警測釣魚電郵 邀視像易上釣
對公司內部文件戒心低 六成員工中招
香港今年首5個月「釣魚電郵」騙案數字雖呈下降趨勢,但潛在上釣者仍大有人在。警方網絡安全及科技罪案調查科今年5至6月第三度舉辦「釣魚電郵」演習,發現參與測試的186間公司,有約六成即114間的員工點擊「釣魚電郵」鏈結,而點擊率最高為「視像會議邀請」,其次為「訂閱AI聊天機械人服務 」和「IT部門核實密碼請求 」。結果顯示員工警惕性雖較兩年前有進步,但部分機構有逾半員工網絡安全意識較低,而全球絕大部分騙案仍主要針對企業,籲員工不可掉以輕心。
網罪科高級警司林焯豪介紹指,該部門自2021年開始舉辦「釣魚電郵」演習,今年共有186間公司參加,員工會先後收到5封模擬的「釣魚電郵」,如點擊電郵提供的超鏈結,進入預設網頁即視為「上釣」。由於公司員工會經常收到視像會議邀請、使用AI聊天機械人輔助工作,以及對公司內部電郵戒心較低,較容易受「釣魚電郵」攻擊,故該5封電郵模擬了上述內容。
香港互聯網註冊管理有限公司行政總裁黃家偉表示,186間公司合共10,326名參與者中,有1,645人(約15.9%)曾點擊「釣魚電郵」,當中114間公司至少有一名員工曾點擊,並有475人(28.9%)曾開啟多於一封鏈結。測試結果顯示,點擊率最高為「視像會議邀請」,共佔7.3%,其次為「訂閱AI聊天機械人服務 」和「IT部門核實密碼請求 」,各佔5.6%。
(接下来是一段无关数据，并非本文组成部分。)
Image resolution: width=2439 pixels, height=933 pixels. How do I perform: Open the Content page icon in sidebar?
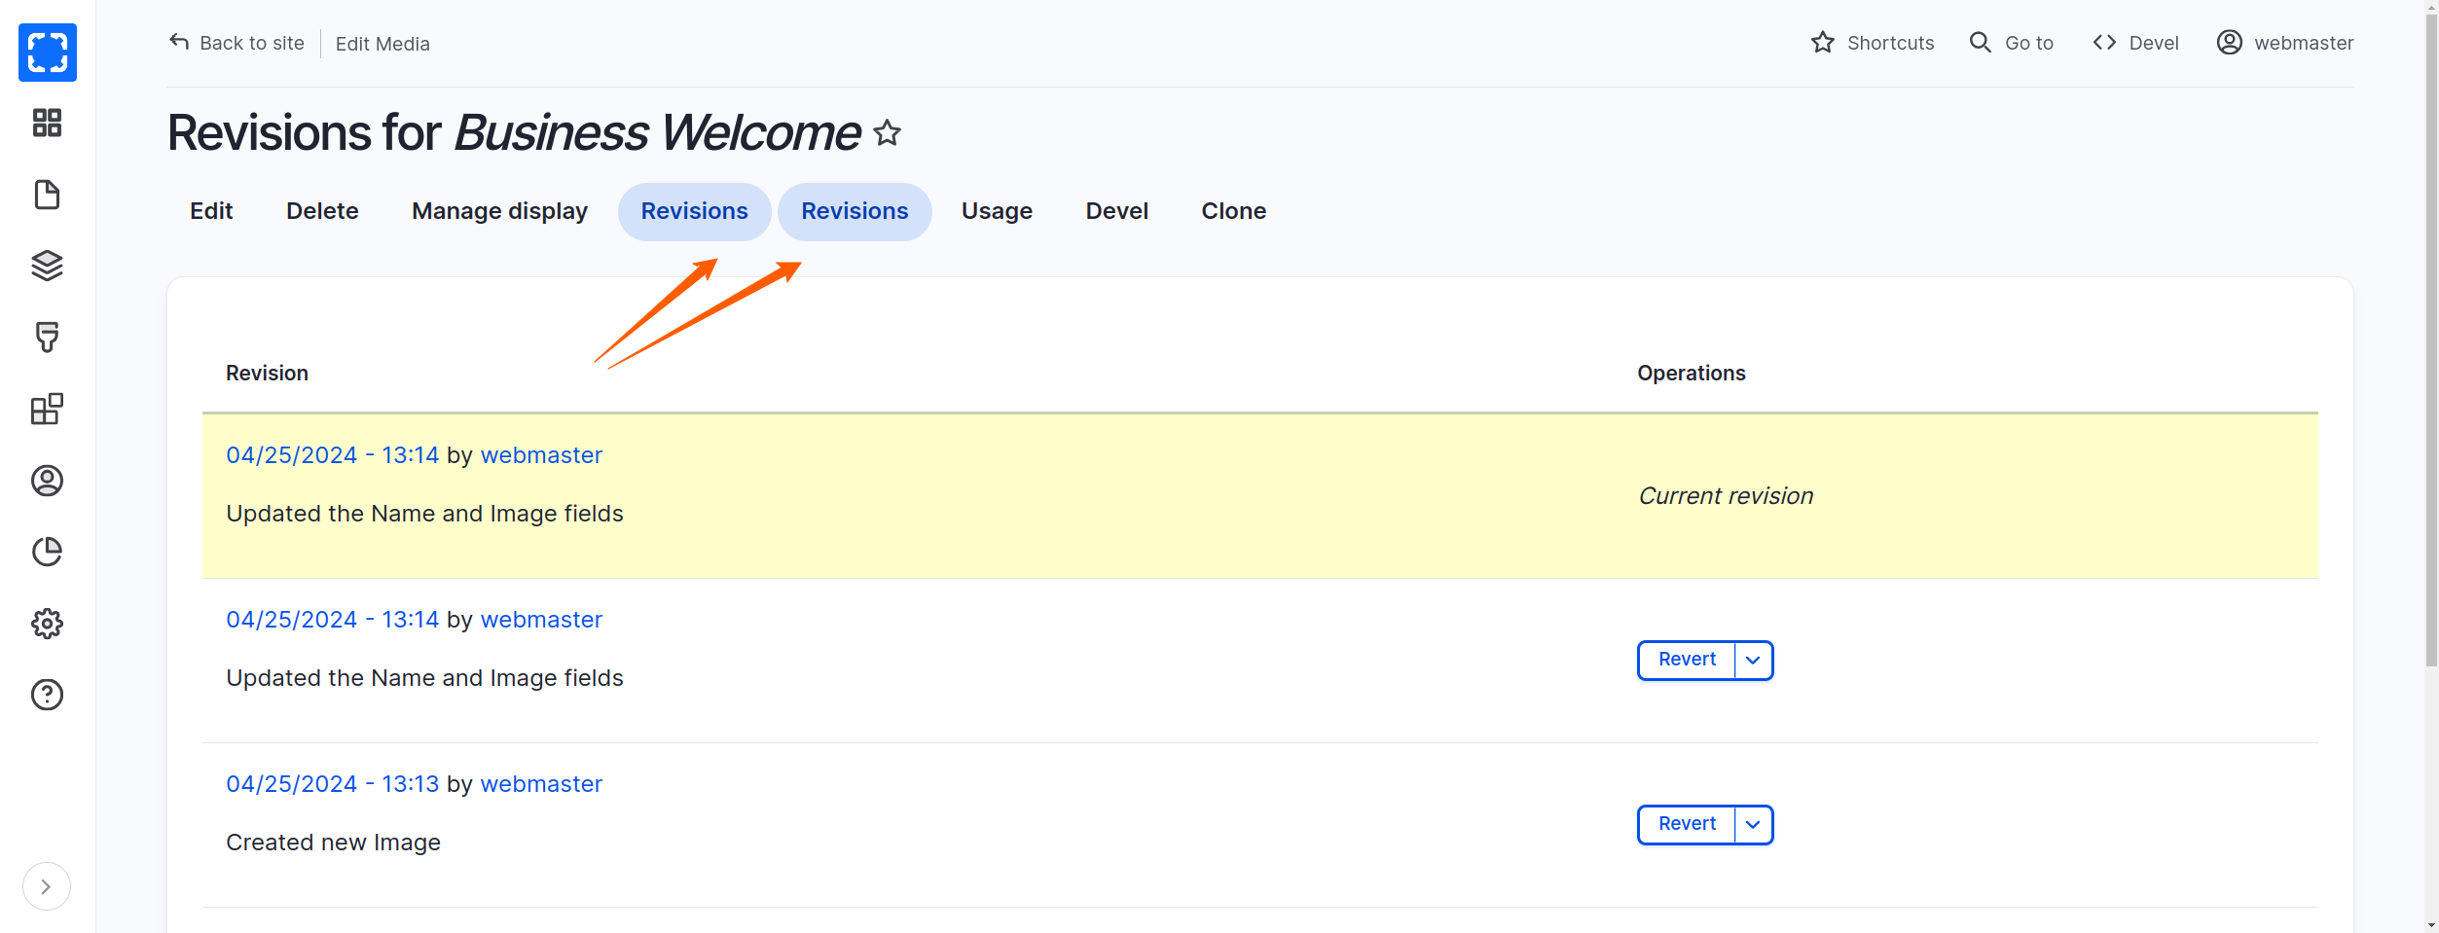[47, 195]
他指出,在今次演習中,公司點擊率為61.6%,雖然比前年約78.9%有所下跌,但部分機構有超過一半員工「上釣 」,尤以基層職員的網絡安全意識較低,當黑客發現有關漏洞時就會向其竊取機密文件,而非只襲擊高層員工,因此基層員工的防範意識仍有改善空間。
首5個月騙案較同期減少逾半
林焯豪表示,今年首5個月相關騙案數字有滑落,僅錄得71宗個案,較去年同期的155宗下跌超過一半,損失金額亦從去年首5個月的4.1億元暴跌近九成,至今年同期約5,000萬元。他解釋,數字下跌主要有三個原因,一是過濾電郵技術提升,有效阻隔大部分問題電郵,而市民現在收到的相關郵件只是「漏網之魚」;二是公眾意識提高,警方與工商業界多年來進行多項針對性宣傳教育,透過「釣魚電郵」演習、推出可疑電郵偵測系統,讓市民對騙徒提高警覺;三是銀行提高開設公司戶口的審查要求,防止騙徒假冒公司合作夥伴或高層職員,利用各種藉口欺騙員工將款項存入詐騙戶口。
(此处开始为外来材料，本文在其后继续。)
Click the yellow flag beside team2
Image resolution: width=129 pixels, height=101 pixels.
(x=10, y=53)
他指出,全球絕大部分騙案針對企業的情況仍未有放緩跡象,警方今年4月曾接獲報案,一間有機食品公司的秘書收到「高層 」電郵,要求將款項存入其他賬戶,秘書信以為真,將780萬元款項分5次匯入騙徒戶口。網罪科因此推出網上防騙工具,包括與香港大學共同研發的免費可疑電郵偵測系統「e-GUARD」,如系統發現可疑郵件,會將其轉移至垃圾郵箱及發紅色警示。
中國移動香港董事兼行政總裁李帆風表示,警方每天會在黑名單內更新詐騙網址及鏈結,當客戶進入可疑網頁,系統會即時進行自動攔截,每天攔截逾100萬次點擊。下一步他們或再提升系統,在客戶與騙徒接觸前作出提醒,減低客戶受騙機會。